The right to vote for women was a steady movement that lasted for many decades in the search for equal democratic rights. The 19th Amendment to the American Constitution allowed women the voting right—a right known as women's suffrage. The first nationwide convention for women’s votes was held in 1848 in New York, Seneca Falls. This movement to demand the vote became a strong propeller for women’s rights and helped in raising public awareness.
Origins of Women's Suffrage
The nationwide movement for advocating for women’s voting rights was formed in 1869, mainly by middle-class women who used peaceful means to drive for their rights. Women were not allowed some of the critical rights enjoyed by their male counterparts. For instance, women couldn't possess property and had no lawful cause to any money they may acquire, and no female had the right to vote. Women were required to concentrate on housework and motherhood, not legislative issues. Different reform groups multiplied across the US, and in some of these women played an integral role. These would form the basis for advocating for voting rights.
As the women's suffrage movement grew stronger, many women began to oppose the traditional idea that the only true woman was a submissive wife and mother preoccupied with the home and family affairs. Instead, they embraced their greater role in society. Arguments for women’s right to vote included that women are equal before God and to their male counterparts, as well as the fact that they paid taxes, participated in local elections, and had already gotten the right to vote in other countries.
However, opponents of the suffrage movement argued that the woman’s place was in the home and not the rough political world. They assumed that politics would change the caring nature of women. The fact that women did not fight in wars was also a prime reason at the time. Other arguments were that women were ignorant of politics and hence would not use their vote correctly.
Getting the Vote
During the first World War, women served the country and did men's work from numerous points of view. When they got the vote in 1918, practically every individual who upheld the movement in the Senate said that they merited it because of their lead amid the war. The issue with this contention is that only householders beyond age 30 got the vote in 1918; women who were more than 21 years old and below 30 did not get to vote until 1928. However, the Representation of the People Act (1918) gave the vote to all men beyond 21 years old, so the war did not necessarily achieve the equal rights for women-only partially giving them the vote.
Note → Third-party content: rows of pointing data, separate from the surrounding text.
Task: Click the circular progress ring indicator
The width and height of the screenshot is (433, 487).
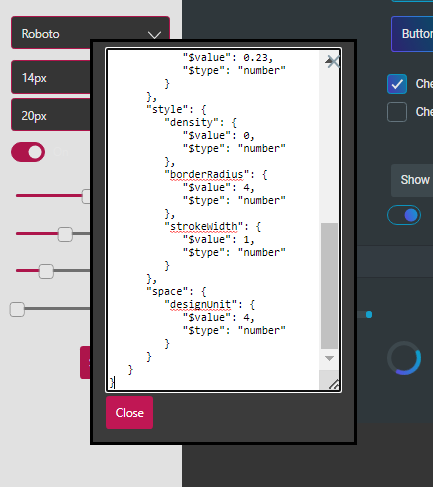Action: point(404,358)
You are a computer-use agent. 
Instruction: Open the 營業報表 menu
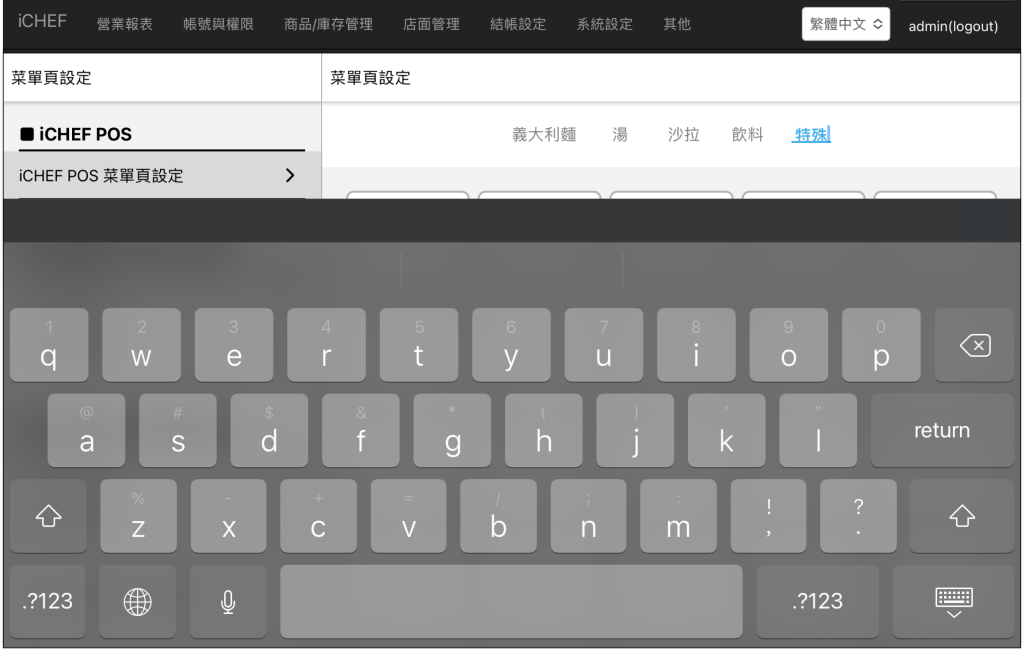[125, 24]
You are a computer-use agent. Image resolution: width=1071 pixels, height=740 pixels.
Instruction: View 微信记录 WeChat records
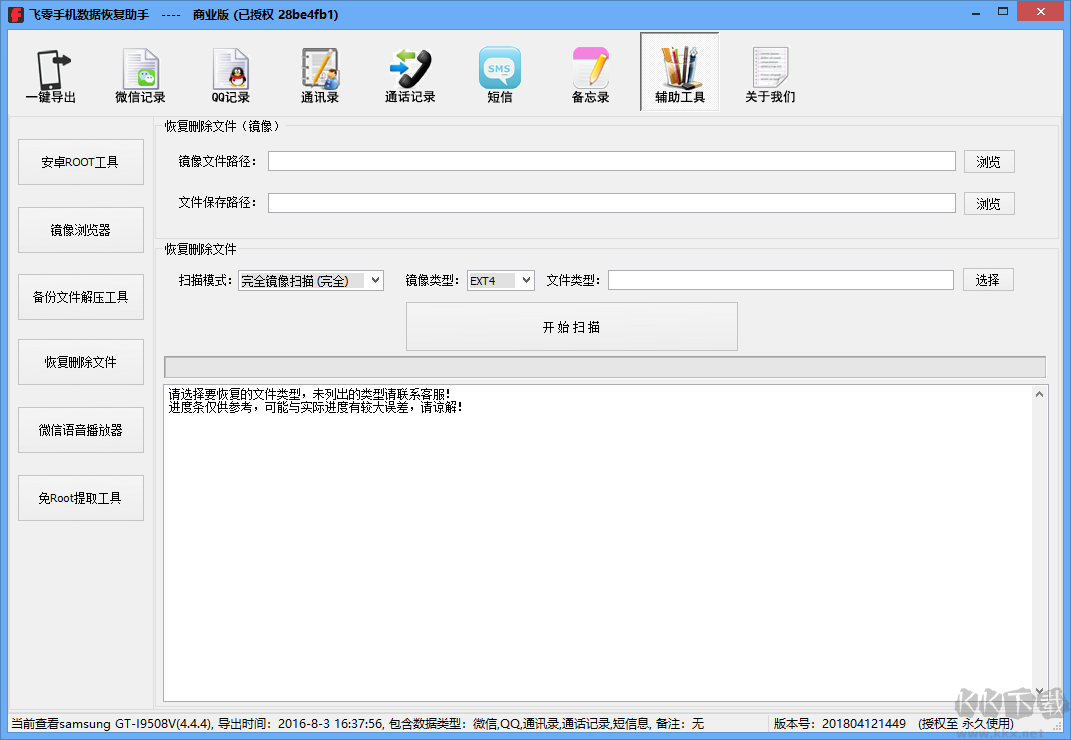(140, 72)
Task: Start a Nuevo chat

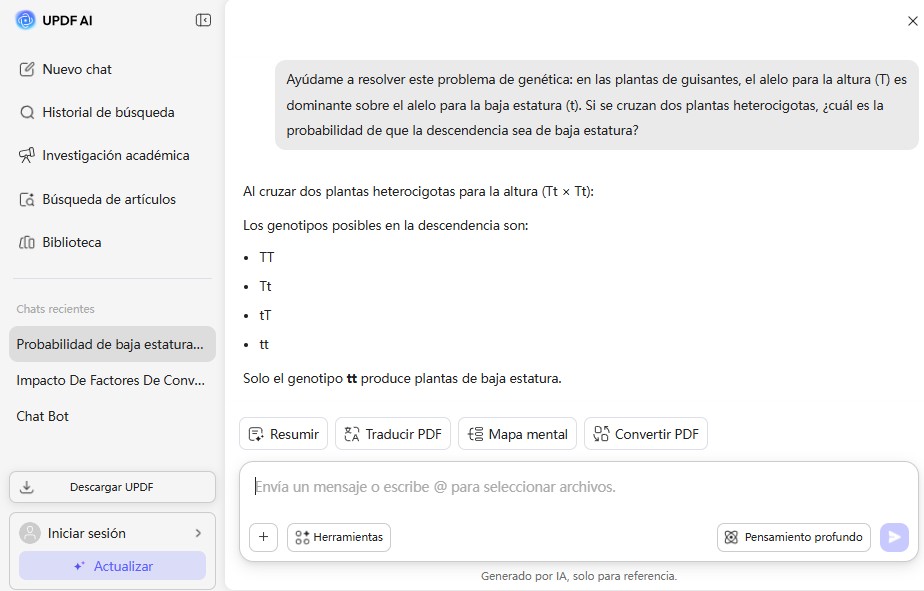Action: [x=75, y=69]
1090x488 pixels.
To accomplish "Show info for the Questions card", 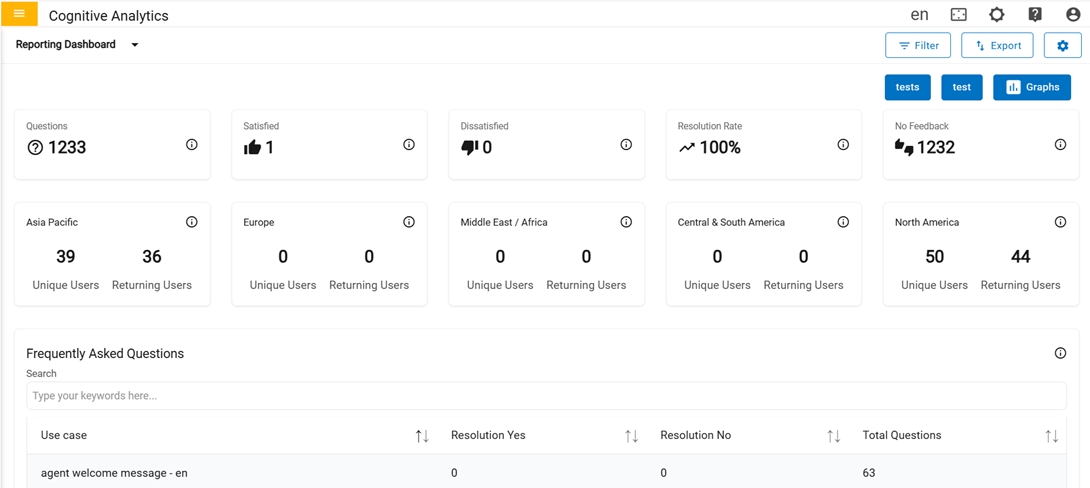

On May 21, 1919, a Republican representative, James R. Mann from Illinois and executive of the Suffrage Committee, proposed to the House in favor of the Susan Anthony Amendment allowing women the right to vote. The House overwhelmingly supported the amendment by over two-thirds of the House majority. Congress passed the 19th Amendment on June 4, 1919, by 2 votes over the required two-thirds majority. The amendment was ratified by Illinois, Michigan, and Wisconsin, followed by Kansas, New York, and Ohio. Tennessee tipped the scale in favor of ratifying the vote, as the 36th state to approve the amendment. The amendment was certified on August 26, 1920, by US Secretary of State Bainbridge Colby.